Based on our experience and the data gathered from our current study, future research endeavours will focus on improving the follow-up process for screen-positive newborns. This will involve developing systematic follow-up protocols to ensure that infants who test positive during the screening process receive timely and appropriate retesting and care. Furthermore, we plan to undertake larger-scale studies to accurately determine the prevalence of treatable IEMs in different regions of the country, with a special focus on populations that may be at higher risk due to genetic or socioenvironmental factors. These initiatives are designed to address both the gaps in awareness and the logistical challenges of follow-up, ultimately improving early detection and management of treatable IEMs across India.

Conclusion

In conclusion, raising public awareness about IEMs through media campaigns and healthcare provider education is vital for reducing the physical and mental burdens associated with these conditions.
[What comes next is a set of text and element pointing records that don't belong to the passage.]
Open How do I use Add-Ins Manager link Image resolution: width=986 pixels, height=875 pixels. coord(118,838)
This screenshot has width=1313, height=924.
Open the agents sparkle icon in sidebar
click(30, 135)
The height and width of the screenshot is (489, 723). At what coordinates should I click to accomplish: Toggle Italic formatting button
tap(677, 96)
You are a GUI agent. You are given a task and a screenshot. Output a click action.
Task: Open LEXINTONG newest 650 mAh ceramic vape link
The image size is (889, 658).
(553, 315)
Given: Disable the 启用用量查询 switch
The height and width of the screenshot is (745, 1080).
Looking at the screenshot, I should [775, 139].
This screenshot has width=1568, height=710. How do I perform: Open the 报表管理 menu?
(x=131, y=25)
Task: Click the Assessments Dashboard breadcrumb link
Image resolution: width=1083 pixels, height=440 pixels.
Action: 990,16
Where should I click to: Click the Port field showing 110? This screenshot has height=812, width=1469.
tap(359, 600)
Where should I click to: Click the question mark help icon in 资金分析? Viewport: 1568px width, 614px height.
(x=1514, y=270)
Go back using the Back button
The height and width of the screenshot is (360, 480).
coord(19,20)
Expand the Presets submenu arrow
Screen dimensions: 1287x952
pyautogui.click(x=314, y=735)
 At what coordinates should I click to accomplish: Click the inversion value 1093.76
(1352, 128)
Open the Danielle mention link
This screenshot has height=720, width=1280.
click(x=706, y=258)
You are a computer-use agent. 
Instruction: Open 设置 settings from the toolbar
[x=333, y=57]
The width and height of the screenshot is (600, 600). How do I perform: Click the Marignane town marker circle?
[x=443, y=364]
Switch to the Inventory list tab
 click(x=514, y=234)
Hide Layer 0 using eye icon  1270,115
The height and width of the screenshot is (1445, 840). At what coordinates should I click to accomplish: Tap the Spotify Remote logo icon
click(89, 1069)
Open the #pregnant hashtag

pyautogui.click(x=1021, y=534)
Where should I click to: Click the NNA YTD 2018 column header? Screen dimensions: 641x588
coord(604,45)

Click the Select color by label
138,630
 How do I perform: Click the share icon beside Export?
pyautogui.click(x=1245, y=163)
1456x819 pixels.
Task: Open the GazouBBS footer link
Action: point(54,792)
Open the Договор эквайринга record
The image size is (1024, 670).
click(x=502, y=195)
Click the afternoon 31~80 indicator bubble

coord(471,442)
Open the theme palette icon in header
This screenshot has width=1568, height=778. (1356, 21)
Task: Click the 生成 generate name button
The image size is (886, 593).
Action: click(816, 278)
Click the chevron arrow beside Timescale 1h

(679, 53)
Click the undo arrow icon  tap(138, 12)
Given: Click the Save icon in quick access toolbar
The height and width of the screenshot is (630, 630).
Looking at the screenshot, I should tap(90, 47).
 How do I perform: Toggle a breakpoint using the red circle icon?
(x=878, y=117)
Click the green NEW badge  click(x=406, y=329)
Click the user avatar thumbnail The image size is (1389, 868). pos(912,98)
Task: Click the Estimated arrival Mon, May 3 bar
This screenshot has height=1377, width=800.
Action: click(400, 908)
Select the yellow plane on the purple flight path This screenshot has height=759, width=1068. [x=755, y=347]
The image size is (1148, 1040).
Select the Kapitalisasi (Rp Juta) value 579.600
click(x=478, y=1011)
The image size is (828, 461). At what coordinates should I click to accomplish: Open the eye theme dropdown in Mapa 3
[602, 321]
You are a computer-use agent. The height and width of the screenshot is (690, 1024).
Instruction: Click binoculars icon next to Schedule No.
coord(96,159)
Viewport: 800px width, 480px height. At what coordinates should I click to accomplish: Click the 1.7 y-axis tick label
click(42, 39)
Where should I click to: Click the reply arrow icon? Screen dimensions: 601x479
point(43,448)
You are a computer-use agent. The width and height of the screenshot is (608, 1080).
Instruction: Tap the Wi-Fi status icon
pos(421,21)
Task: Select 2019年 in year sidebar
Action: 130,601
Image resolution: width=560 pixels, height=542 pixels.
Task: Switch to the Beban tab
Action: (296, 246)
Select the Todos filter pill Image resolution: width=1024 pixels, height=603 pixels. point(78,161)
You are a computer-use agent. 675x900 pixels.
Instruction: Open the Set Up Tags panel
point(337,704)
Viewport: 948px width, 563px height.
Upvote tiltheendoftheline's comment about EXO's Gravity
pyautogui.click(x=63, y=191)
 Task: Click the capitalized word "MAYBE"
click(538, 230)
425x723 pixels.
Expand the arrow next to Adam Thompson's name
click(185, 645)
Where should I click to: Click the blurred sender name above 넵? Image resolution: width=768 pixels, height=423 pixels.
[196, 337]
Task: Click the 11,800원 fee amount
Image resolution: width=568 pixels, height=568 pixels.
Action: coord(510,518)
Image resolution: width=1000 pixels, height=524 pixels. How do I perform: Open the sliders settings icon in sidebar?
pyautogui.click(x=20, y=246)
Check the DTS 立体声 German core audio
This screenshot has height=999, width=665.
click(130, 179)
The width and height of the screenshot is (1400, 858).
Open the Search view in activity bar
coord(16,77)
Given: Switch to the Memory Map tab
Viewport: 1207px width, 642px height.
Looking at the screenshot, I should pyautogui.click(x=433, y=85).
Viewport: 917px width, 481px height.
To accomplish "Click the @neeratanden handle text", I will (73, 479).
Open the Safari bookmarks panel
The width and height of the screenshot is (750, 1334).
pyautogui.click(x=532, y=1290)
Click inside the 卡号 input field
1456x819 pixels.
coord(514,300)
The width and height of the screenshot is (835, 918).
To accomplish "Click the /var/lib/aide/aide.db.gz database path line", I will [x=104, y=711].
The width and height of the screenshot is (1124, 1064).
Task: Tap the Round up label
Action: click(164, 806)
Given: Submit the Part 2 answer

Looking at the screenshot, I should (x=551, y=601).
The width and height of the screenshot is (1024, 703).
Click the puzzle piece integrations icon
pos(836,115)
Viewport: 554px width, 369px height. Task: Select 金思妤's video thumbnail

Enhanced co-ordination among paediatricians, geneticists, medical professionals and parents is needed to establish an efficacious neonatal screening programme that might potentially serve as a prototype for other developing countries, such as India. Current studies on IEMs often focus on high-risk populations, introducing potential bias and highlighting the need for unbiased, population-based research. To accurately assess the prevalence of IEMs in India, a universal and expanded screening programme is needed, covering both institutional and home births.

Despite the lack of a national policy on NBS, India’s high birth rate and the success of other national healthcare campaigns, such as vaccination programmes, provide an opportunity to develop a comprehensive NBS strategy. Policymakers should prioritise improving laboratory diagnostic capacities and community interventions to address consanguinity risks and increasing public awareness of IEM management strategies. It is crucial to understand that NBS is an ongoing programme that requires integrated care pathways to ensure successful early diagnosis, treatment and long-term management.